=== Records to use ===

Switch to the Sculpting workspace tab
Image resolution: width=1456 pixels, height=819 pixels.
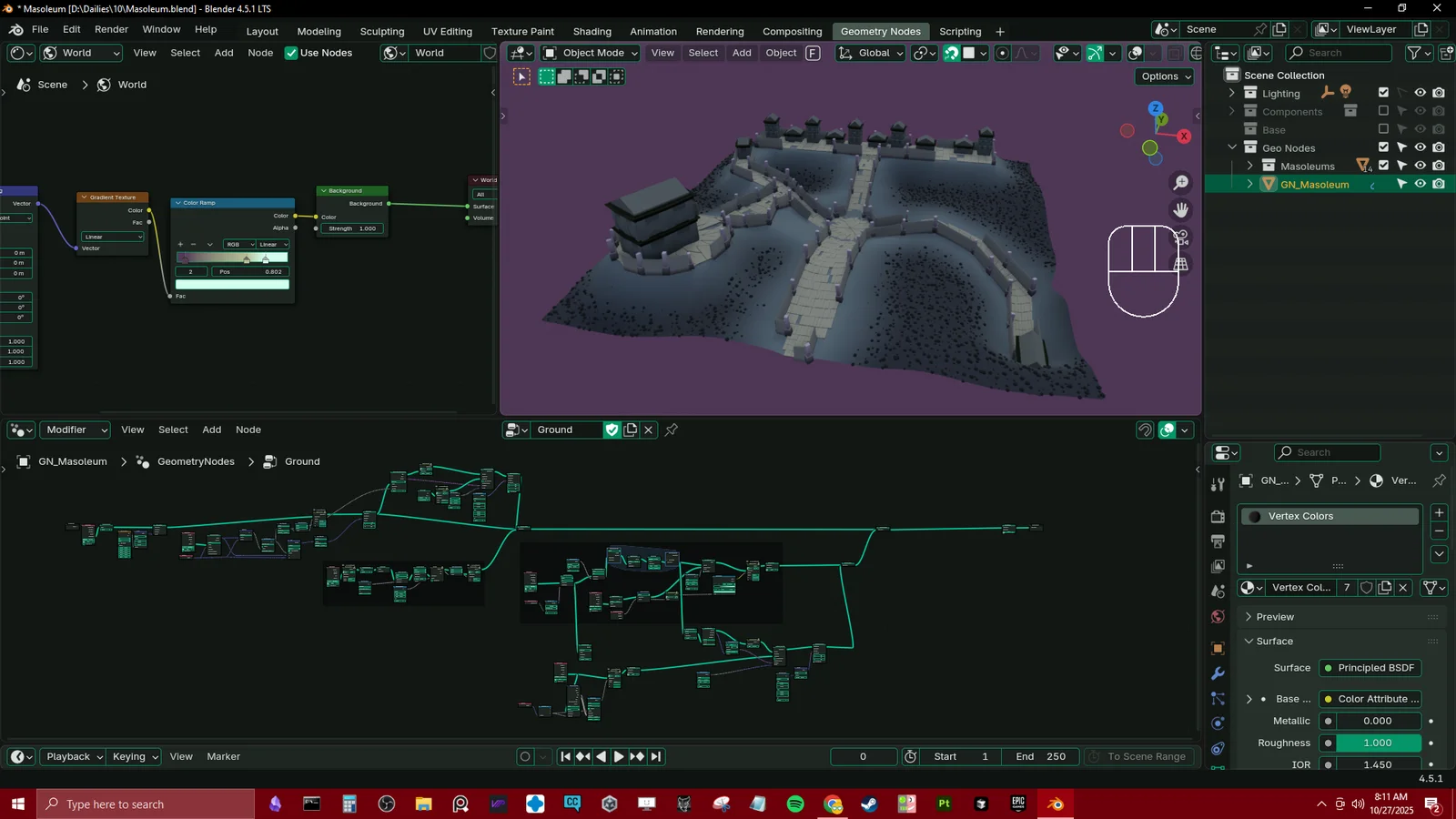point(382,30)
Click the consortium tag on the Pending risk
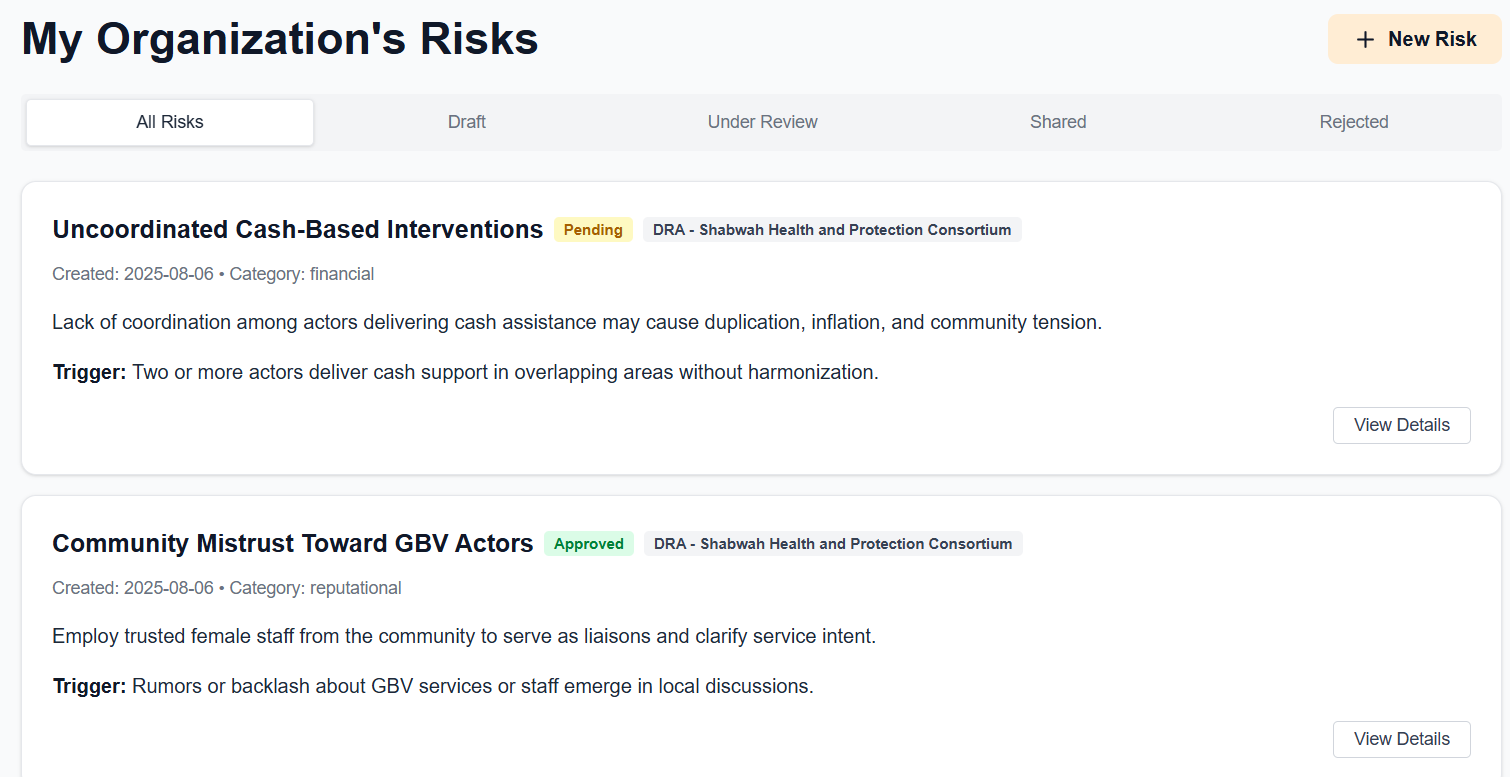 click(831, 230)
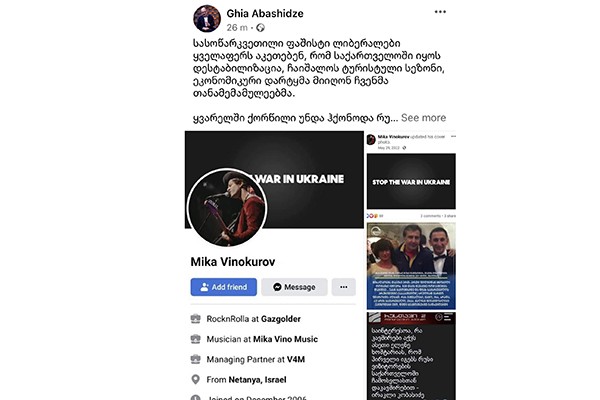600x400 pixels.
Task: Open the group photo of three people
Action: pyautogui.click(x=411, y=266)
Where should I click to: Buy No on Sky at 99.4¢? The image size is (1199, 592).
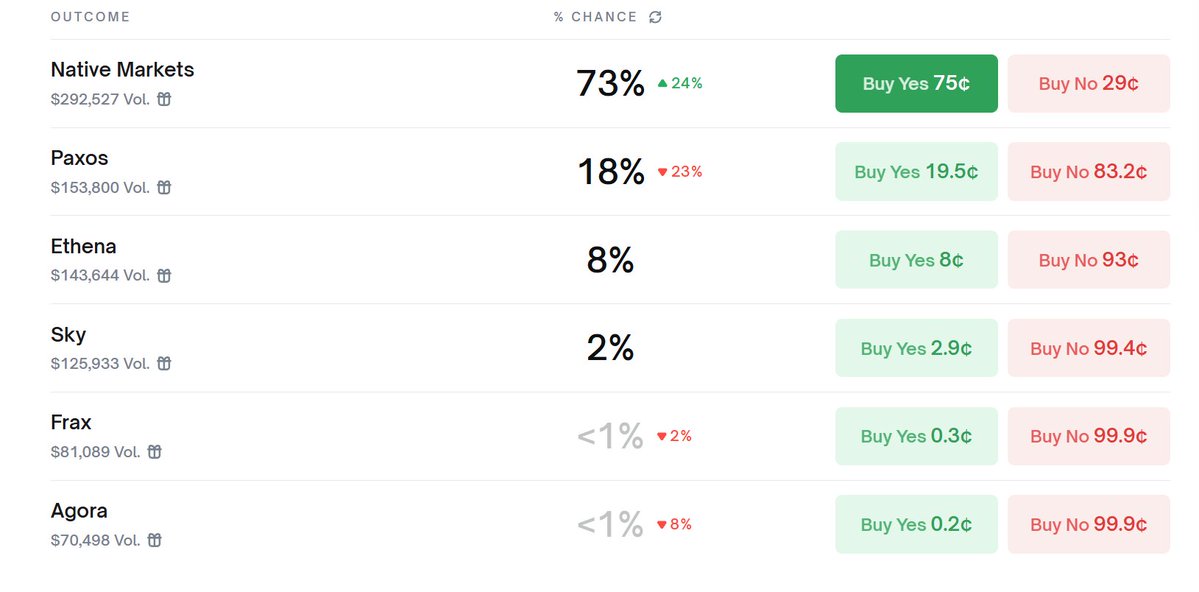pos(1088,348)
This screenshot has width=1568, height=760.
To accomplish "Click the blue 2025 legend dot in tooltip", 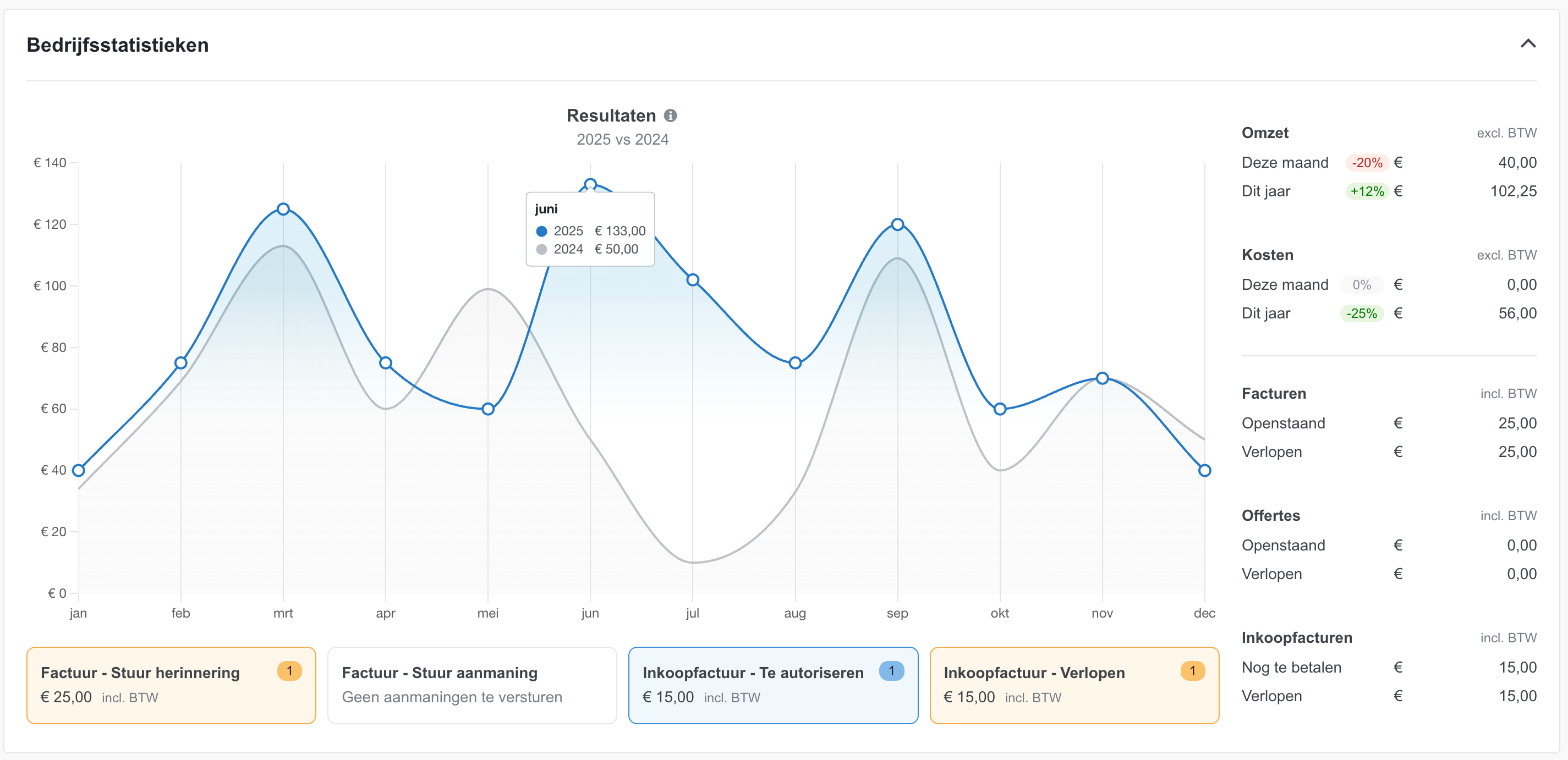I will tap(541, 231).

===

■ What is asked ■
Please copy the stretch from the start of the listing through the line containing "pos(1088,348)", both ends included, and leave the pictures out of your copy.

■ Output ■
Switch to the Sculpting workspace tab
Image resolution: width=1456 pixels, height=819 pixels.
point(382,30)
Click the consortium tag on the Pending risk
 click(831, 230)
600x400 pixels.
Task: Open the group photo of three people
Action: pyautogui.click(x=411, y=266)
Where should I click to: Buy No on Sky at 99.4¢? The image size is (1199, 592).
pos(1088,348)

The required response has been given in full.